Once you have read the entries, copy all of them exactly.

===============

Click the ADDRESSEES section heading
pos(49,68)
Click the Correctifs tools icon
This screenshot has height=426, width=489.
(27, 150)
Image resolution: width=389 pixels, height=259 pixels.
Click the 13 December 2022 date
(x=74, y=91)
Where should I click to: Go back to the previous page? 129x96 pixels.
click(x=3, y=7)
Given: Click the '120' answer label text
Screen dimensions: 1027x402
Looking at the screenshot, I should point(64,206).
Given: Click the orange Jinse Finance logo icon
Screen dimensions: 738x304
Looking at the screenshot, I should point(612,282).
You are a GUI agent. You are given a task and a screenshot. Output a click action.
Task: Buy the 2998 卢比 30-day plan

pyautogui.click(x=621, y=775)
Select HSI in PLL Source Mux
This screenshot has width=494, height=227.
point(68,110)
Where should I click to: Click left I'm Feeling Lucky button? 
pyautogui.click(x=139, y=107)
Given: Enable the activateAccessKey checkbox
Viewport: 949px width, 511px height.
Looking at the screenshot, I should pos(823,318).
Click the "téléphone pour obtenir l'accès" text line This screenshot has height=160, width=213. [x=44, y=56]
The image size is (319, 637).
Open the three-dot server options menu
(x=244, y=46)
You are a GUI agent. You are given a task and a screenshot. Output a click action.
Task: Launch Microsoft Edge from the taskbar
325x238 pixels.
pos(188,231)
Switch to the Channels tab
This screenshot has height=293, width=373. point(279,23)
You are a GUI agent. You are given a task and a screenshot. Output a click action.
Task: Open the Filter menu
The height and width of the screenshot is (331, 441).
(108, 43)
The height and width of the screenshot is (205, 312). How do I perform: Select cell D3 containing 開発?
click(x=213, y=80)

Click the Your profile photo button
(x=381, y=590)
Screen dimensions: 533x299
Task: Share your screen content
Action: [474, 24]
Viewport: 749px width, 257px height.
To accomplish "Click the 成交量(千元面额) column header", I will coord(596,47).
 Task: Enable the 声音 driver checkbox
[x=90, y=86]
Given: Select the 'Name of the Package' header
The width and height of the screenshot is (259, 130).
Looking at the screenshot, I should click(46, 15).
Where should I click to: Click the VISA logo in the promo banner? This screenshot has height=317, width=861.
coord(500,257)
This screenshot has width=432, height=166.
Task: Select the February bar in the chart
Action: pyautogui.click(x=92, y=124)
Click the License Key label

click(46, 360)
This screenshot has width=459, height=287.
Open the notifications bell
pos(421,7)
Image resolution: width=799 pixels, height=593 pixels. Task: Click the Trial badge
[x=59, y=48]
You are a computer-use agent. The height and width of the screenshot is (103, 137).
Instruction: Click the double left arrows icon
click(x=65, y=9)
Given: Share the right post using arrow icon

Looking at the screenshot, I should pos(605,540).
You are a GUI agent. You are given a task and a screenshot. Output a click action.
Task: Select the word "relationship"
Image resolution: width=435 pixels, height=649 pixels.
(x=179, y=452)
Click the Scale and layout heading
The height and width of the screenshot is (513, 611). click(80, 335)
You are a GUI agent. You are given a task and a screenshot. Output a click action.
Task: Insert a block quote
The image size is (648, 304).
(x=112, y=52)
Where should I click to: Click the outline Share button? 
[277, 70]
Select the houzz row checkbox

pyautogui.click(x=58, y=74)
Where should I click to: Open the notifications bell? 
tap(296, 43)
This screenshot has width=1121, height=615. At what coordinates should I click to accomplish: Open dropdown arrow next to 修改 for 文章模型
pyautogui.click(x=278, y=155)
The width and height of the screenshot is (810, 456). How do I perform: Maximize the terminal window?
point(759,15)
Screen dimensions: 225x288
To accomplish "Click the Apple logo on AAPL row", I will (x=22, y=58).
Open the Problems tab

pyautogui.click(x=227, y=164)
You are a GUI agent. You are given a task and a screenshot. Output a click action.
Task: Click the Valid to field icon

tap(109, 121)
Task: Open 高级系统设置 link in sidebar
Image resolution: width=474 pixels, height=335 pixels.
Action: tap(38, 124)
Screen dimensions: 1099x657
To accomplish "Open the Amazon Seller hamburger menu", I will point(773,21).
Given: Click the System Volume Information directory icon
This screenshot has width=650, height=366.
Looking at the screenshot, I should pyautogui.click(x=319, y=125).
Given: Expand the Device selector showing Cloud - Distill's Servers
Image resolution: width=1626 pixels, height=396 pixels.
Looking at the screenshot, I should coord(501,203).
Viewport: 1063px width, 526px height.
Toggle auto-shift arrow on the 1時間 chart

===============

_Response below_.
Click the ADDRESSEES section heading
pos(49,68)
Click the Correctifs tools icon
This screenshot has height=426, width=489.
(27, 150)
Image resolution: width=389 pixels, height=259 pixels.
Click the 13 December 2022 date
(x=74, y=91)
Where should I click to: Go back to the previous page? 129x96 pixels.
click(x=3, y=7)
Given: Click the '120' answer label text
Screen dimensions: 1027x402
Looking at the screenshot, I should point(64,206).
Given: Click the orange Jinse Finance logo icon
Screen dimensions: 738x304
Looking at the screenshot, I should point(612,282).
You are a GUI agent. You are given a task and a screenshot. Output a click action.
Task: Buy the 2998 卢比 30-day plan

pyautogui.click(x=621, y=775)
Select HSI in PLL Source Mux
This screenshot has width=494, height=227.
point(68,110)
Where should I click to: Click left I'm Feeling Lucky button? 
pyautogui.click(x=139, y=107)
Given: Enable the activateAccessKey checkbox
Viewport: 949px width, 511px height.
Looking at the screenshot, I should pos(823,318).
Click the "téléphone pour obtenir l'accès" text line This screenshot has height=160, width=213. [x=44, y=56]
The image size is (319, 637).
Open the three-dot server options menu
(x=244, y=46)
You are a GUI agent. You are given a task and a screenshot. Output a click action.
Task: Launch Microsoft Edge from the taskbar
325x238 pixels.
pos(188,231)
Switch to the Channels tab
This screenshot has height=293, width=373. point(279,23)
You are a GUI agent. You are given a task and a screenshot. Output a click action.
Task: Open the Filter menu
The height and width of the screenshot is (331, 441).
(108, 43)
The height and width of the screenshot is (205, 312). How do I perform: Select cell D3 containing 開発?
click(x=213, y=80)

Click the Your profile photo button
(x=381, y=590)
Screen dimensions: 533x299
Task: Share your screen content
Action: [474, 24]
Viewport: 749px width, 257px height.
To accomplish "Click the 成交量(千元面额) column header", I will coord(596,47).
 Task: Enable the 声音 driver checkbox
[x=90, y=86]
Given: Select the 'Name of the Package' header
The width and height of the screenshot is (259, 130).
Looking at the screenshot, I should click(46, 15).
Where should I click to: Click the VISA logo in the promo banner? This screenshot has height=317, width=861.
coord(500,257)
This screenshot has width=432, height=166.
Task: Select the February bar in the chart
Action: pyautogui.click(x=92, y=124)
Click the License Key label

click(46, 360)
This screenshot has width=459, height=287.
Open the notifications bell
pos(421,7)
Image resolution: width=799 pixels, height=593 pixels. Task: Click the Trial badge
[x=59, y=48]
You are a computer-use agent. The height and width of the screenshot is (103, 137).
Instruction: Click the double left arrows icon
click(x=65, y=9)
Given: Share the right post using arrow icon

Looking at the screenshot, I should pos(605,540).
You are a GUI agent. You are given a task and a screenshot. Output a click action.
Task: Select the word "relationship"
Image resolution: width=435 pixels, height=649 pixels.
(x=179, y=452)
Click the Scale and layout heading
The height and width of the screenshot is (513, 611). click(80, 335)
You are a GUI agent. You are given a task and a screenshot. Output a click action.
Task: Insert a block quote
The image size is (648, 304).
(x=112, y=52)
Where should I click to: Click the outline Share button? 
[277, 70]
Select the houzz row checkbox

pyautogui.click(x=58, y=74)
Where should I click to: Open the notifications bell? 
tap(296, 43)
This screenshot has width=1121, height=615. At what coordinates should I click to accomplish: Open dropdown arrow next to 修改 for 文章模型
pyautogui.click(x=278, y=155)
The width and height of the screenshot is (810, 456). How do I perform: Maximize the terminal window?
point(759,15)
Screen dimensions: 225x288
To accomplish "Click the Apple logo on AAPL row", I will (x=22, y=58).
Open the Problems tab

pyautogui.click(x=227, y=164)
You are a GUI agent. You are given a task and a screenshot. Output a click action.
Task: Click the Valid to field icon

tap(109, 121)
Task: Open 高级系统设置 link in sidebar
Image resolution: width=474 pixels, height=335 pixels.
Action: tap(38, 124)
Screen dimensions: 1099x657
To accomplish "Open the Amazon Seller hamburger menu", I will point(773,21).
Given: Click the System Volume Information directory icon
This screenshot has width=650, height=366.
Looking at the screenshot, I should pyautogui.click(x=319, y=125).
Given: Expand the Device selector showing Cloud - Distill's Servers
Image resolution: width=1626 pixels, height=396 pixels.
Looking at the screenshot, I should coord(501,203).
Viewport: 1063px width, 526px height.
Toggle auto-shift arrow on the 1時間 chart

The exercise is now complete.